7 of 137 comments (clear)

  1. Importance Of Process by NoMoreFood · · Score: 5, Insightful

    Honestly, I've seen some of the most successful implementations of asset tracking implemented in trivial homegrown spreadsheets and databases. I'll also seen complete disaster and disarray in multi-million dollar commercial applications.

    The difference: the people and process. When it comes to asset tracking in a dynamic, uncontrolled environment (e.g., not an Amazon warehouse), no tool is going to replace good process and procedure since there will be error-prone and lazy humans in the process. You need to get religious about these sorts of things if you want them to work. No nifty tool will substitute.

    My two cents.

  2. nLyte by Anonymous Coward · · Score: 2, Insightful

    nLyte is what we use. it sounds like it would fit your needs.

  3. Excel by Anonymous Coward · · Score: 2, Insightful

    You are either a small company, in which case Excel suffices, or you are a large company, in which case there is no single product that fits all your requirements which makes Excel the best compromise.

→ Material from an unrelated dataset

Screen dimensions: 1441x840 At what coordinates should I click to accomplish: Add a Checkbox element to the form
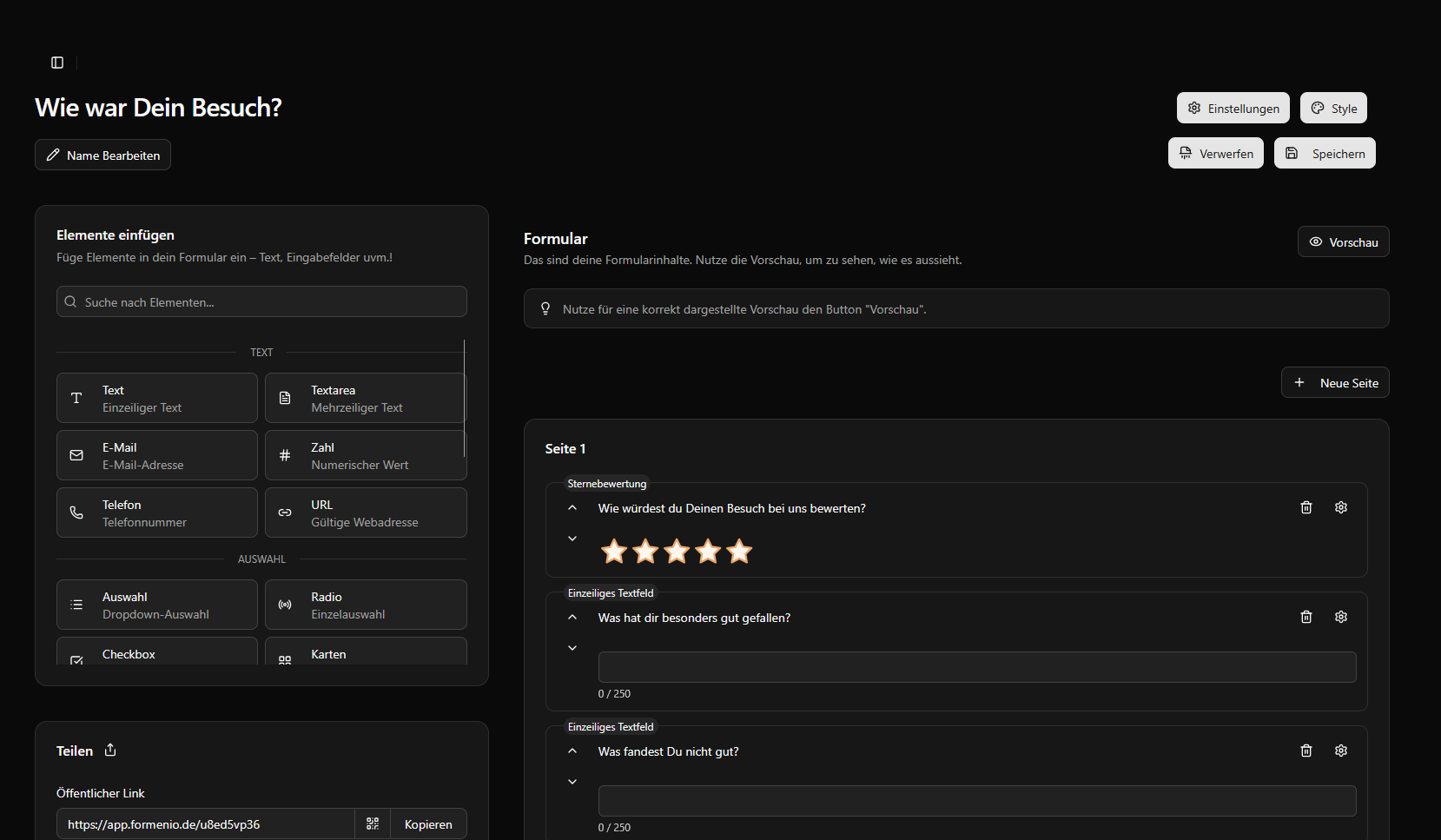pos(156,654)
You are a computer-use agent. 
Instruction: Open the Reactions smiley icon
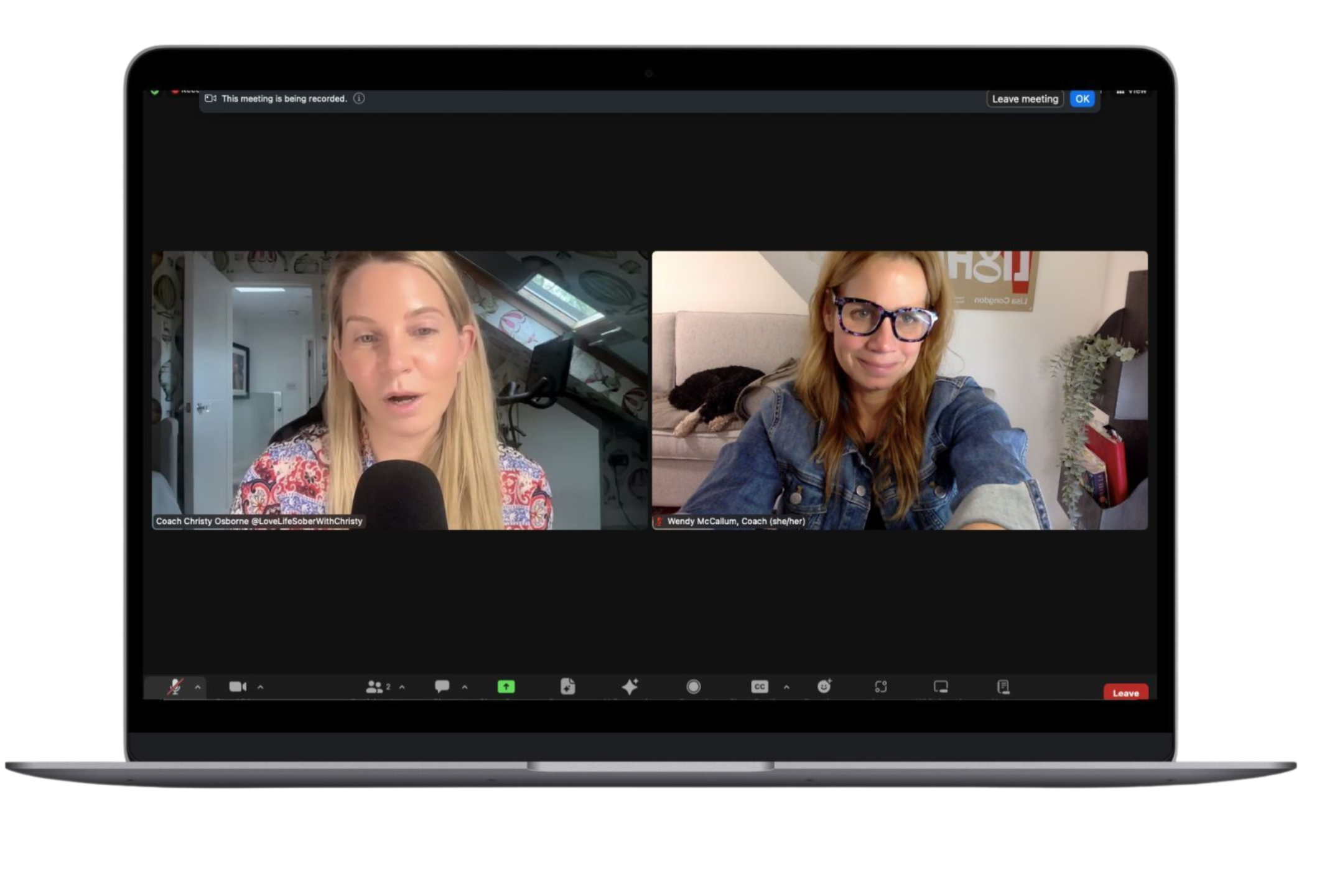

  4. Re:Easy by blazer1024 · · Score: 2, Insightful

    I was going to say spend a million or two on a "enterprise solution tailored to fit your needs" that never actually works like you wanted, but middle management loves because the salesman took them out for drinks, then spend another half-million on training so that everybody gets up to speed. Then after wasting time for 6 months, use some wacky combination of access and excel that lives on some shared drive *somewhere*, Finally give up and scrap the whole idea when a new operations director comes in and has a NEW enterprise solution lined up from his good buddy at yet another company.

  5. Compatibility with accounting by sjbe · · Score: 4, Insightful

    Speaking as an accountant, get/use something compatible with your accounting system. Find out what your accounting needs are ahead of time. Your accountants will need to have a fixed asset list for tax and reporting purposes. This is THE most important function of an asset tracking system. Whatever you do make damn sure it is easily compatible with the needs of the accounting department. Otherwise you are costing the company money and making life needlessly difficult. It may be that your accountants have modest needs like in my company - we do ours directly in our accounting software and that's fine for us. But if you are considering specialty software to keep track then chances are that you should be including your finance and accounting people in this conversation before you install anything.

  6. Re:Easy by Livius · · Score: 4, Insightful

    Pen and notebook until all that is ready.

  7. Re:Easy by RabidReindeer · · Score: 2, Insightful

    I was going to say spend a million or two on a "enterprise solution tailored to fit your needs" that never actually works like you wanted, but middle management loves because the salesman took them out for drinks, then spend another half-million on training so that everybody gets up to speed. Then after wasting time for 6 months, use some wacky combination of access and excel that lives on some shared drive *somewhere*, Finally give up and scrap the whole idea when a new operations director comes in and has a NEW enterprise solution lined up from his good buddy at yet another company.

    You forgot about the part where you pull in HR and make them advertise for an unrealistic amount of experience in this overpriced "solution", mixed, of course with a long and unlikely laundry list of "must-have" skills. To which a number of offshore outfits will immediately respond claiming that they have all this and certs to boot all for an Everyday Low Price, followed by hiring of a bunch of clueless entry-level people who can barely speak English.